Processing…

It is one week into the new year and everyone is busy creating memes about how it’s just the next 2020 and freaking out over right wing extremists taking over the capitol and the end of the world. I feel like I am watching all of this take place inside one of those giant glass windows in front of the old department stores. I am standing on the outside seeing it all going on but really unaffected by it and completely uninvolved. It isn’t because what is happening in there isn’t real or disturbing or important but because yet again my world got rocked and not in a way that felt like I was on the other side of the glass. This one felt real and personal. The impact reverberated through my heart, soul and mind and took control of the direction of my emotions.

On New Year’s Day I had written a post on social media greeting 2021 with caution because I knew it had potential to bring both good and bad. Little did I know that even at that moment it had already delivered a very low blow that I was just unaware of yet. A very dear friend had been killed in a car accident the night before and this guy was one of the kinds of guys who lit up the world because he was in it. He brought joy to it and left you feeling just plain good when you were around him. He was young and had his whole life ahead of him. The sudden shock of losing this soul was incredibly difficult to accept. At first, I was in denial, then came the anger. Why him? Then came the sorrow and the tears. I spent as much time as I could in the woods, hiking that next day. The fresh air, the timber, the big expanse and the little details all helped me process through a wide range of emotions. I came out if it feeling like he is still here. Then came the intense burst of energy and drive to just stay busy to keep my mind from thinking anymore. Now I am here…I don’t really know where here is, I just feel numb. Numb to the world around me, numb to the chaos, numb to my own goals and schedule.

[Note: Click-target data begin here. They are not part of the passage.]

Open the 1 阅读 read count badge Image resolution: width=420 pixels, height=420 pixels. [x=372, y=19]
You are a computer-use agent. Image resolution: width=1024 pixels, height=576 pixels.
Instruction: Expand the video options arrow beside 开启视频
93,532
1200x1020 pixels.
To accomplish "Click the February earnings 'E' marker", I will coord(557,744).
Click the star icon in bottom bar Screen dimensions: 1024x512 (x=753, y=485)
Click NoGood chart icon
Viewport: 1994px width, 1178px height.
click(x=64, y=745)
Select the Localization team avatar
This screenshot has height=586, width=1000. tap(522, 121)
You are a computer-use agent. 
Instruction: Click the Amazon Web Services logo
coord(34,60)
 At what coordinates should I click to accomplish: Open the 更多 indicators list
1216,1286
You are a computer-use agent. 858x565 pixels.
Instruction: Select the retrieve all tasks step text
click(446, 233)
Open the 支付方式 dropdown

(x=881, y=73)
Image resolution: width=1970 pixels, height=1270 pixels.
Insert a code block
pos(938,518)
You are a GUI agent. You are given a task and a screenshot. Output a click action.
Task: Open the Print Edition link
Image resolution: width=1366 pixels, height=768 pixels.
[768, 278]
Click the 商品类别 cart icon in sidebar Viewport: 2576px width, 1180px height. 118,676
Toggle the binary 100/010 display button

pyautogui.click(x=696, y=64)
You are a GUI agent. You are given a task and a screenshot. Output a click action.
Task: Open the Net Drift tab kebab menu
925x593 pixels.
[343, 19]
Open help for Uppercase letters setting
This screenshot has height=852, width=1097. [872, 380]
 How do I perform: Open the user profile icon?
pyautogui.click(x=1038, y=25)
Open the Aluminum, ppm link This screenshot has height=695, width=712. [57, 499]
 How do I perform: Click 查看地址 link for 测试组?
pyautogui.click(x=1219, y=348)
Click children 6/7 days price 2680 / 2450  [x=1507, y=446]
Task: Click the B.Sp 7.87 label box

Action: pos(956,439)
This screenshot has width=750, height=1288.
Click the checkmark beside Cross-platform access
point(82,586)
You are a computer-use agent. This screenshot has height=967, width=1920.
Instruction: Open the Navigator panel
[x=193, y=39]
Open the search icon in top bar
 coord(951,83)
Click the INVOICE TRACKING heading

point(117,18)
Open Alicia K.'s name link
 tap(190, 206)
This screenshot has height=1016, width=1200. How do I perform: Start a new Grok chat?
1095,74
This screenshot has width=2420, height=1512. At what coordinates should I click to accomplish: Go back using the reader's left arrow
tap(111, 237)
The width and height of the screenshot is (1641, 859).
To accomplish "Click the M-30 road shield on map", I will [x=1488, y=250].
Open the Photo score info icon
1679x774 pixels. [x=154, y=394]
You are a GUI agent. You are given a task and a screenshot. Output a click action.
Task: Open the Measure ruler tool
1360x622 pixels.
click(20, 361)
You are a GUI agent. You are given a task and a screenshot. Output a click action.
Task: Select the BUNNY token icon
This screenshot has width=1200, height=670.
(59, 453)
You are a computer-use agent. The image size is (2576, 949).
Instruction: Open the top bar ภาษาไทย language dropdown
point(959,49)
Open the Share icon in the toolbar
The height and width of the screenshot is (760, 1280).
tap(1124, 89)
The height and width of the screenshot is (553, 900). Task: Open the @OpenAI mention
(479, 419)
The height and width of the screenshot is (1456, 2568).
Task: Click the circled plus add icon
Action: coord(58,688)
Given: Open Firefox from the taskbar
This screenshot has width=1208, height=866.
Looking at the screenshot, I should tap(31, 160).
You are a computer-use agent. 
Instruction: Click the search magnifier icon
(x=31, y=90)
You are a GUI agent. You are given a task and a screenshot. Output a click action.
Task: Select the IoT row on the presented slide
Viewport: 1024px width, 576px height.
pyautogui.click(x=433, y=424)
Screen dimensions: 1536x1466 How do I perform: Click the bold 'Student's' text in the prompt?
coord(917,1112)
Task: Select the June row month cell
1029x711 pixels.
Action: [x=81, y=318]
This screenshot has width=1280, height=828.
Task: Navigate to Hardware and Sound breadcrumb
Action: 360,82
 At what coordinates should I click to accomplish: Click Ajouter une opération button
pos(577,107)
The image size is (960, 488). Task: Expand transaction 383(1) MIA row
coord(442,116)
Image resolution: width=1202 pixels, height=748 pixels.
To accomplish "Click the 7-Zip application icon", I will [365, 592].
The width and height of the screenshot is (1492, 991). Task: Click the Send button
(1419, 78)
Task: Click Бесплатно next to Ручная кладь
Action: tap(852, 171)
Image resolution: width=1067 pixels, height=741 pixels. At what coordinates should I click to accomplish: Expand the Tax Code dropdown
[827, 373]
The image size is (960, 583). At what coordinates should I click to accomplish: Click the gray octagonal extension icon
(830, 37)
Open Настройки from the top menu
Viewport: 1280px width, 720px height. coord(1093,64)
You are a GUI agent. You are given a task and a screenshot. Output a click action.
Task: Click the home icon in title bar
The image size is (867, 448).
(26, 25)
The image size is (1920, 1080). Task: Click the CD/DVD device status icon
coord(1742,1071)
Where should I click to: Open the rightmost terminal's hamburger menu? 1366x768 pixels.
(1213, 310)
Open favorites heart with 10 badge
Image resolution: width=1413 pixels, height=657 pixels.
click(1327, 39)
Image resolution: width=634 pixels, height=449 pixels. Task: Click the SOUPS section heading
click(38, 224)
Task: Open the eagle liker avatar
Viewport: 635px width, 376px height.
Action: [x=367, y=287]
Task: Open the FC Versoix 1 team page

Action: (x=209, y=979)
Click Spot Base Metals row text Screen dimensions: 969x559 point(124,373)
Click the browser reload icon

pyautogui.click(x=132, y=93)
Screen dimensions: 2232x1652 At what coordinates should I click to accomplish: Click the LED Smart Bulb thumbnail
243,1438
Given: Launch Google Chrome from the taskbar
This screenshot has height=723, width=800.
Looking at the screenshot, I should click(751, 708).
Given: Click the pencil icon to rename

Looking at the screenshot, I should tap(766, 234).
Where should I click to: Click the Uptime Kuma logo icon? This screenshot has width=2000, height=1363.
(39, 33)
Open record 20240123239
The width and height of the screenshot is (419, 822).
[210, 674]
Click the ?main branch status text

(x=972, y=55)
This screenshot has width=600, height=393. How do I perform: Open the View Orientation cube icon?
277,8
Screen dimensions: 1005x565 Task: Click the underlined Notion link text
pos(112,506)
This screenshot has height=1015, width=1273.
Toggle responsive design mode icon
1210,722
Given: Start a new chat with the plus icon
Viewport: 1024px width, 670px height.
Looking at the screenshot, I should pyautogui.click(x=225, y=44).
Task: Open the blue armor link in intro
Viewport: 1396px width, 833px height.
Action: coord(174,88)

This is only one of many losses we have experienced in the past year. The mind can only handle so much loss before it starts to struggle with relating to everyday problems and cares with any sense of sympathy or understanding. I find myself feeling calloused and cynical. I see the very real and difficult struggles of those around me and those I empathize with and wish I could somehow fix them. A friend just found out that her mother is dying of cancer and she is spending her last days with her. This I feel…deeply. I understand the hurt and I want to relieve it but the surface stuff I have no mental capacity to care about anymore. I don’t care who the president is. I don’t care if they give us no money or a lot of money. I don’t care if I have to wear a mask or I don’t. I just don’t care. Is this appropriate or healthy? Probably not. Do I like it? No. I want to care. I want to be a part of the world around me and not be emotionless, watching from the outside but this is where I am right now.

I am learning to accept where I am and what I am feeling and to stop trying to make it what I think it should be. That doesn’t mean I will sit and wallow in negativity but it’s OK to feel sad. It is OK to mourn. It is OK to feel calloused. I believe allowing myself to fully immerse in the feelings I have in the moment will give them a chance to play out and to move on to the next stage of the processing journey. In the past I did not let myself process. Some of it was because I was stubborn and thought I knew better and I also had to consider others in the journey like my children who needed me to focus on them. The truth is those feelings do not go away if we do not process them, they just go into the Que to wait until later and eventually they will demand to be processed. The more I can allow myself the freedom to feel in the moments the less I will have in the Que to process later and that is a beautiful thing. So, feel the feelings, cry the tears, scream out the anger, ask the questions and search your soul for meanings and answers because it is a part of what makes us beautifully human. It is a messy process and it’s not always pretty. In the end I believe I will be stronger and ultimately more able to connect with those around me for wading through the mess with my eyes wide open. No more hiding from the pains or turning away from the hurt.

This friend that we are temporarily separated from physically, lived his life with his eyes wide open, his heart on his sleeve and fearless in his journey to experience the people and the world around him, fully immersed in everything he was doing. After spending so much time considering the impact he made on those who were lucky enough to cross his path I seek to be more like him in my relationship with the world. If my last day was tomorrow would those who crossed paths with me have something positive to have gained from the experience? Would my zest for life light a fire in them to search for the beauty in moments, in people and in the world? That is a tall order but Ty did this effortlessly. It’s who he truly was at his core and an example for all of us to try to emulate.

6 Comments Add yours

  1. Well said. I’ve been in a haze after several losses and not been my “old self”. Your post helped me see that I’m human and it’s okay to not be okay. Thank you for a brave, honest post.

    Liked by 1 person

    1. HuntFiber says:

      Thank you. I am sorry for your loss.

      Liked by 1 person

  2. Gary Nichols says:

    Thank you and Happy New Year. BTW. I love your Mother Nature Poem. Thanks, Gary Nichols

    Sent from Mail for Windows 10

    Liked by 1 person

    1. HuntFiber says:

      Thank you Gary.

      Like

  3. Scott says:

    Thank you for this, may you find calmness and peace. These are tough times we are living through.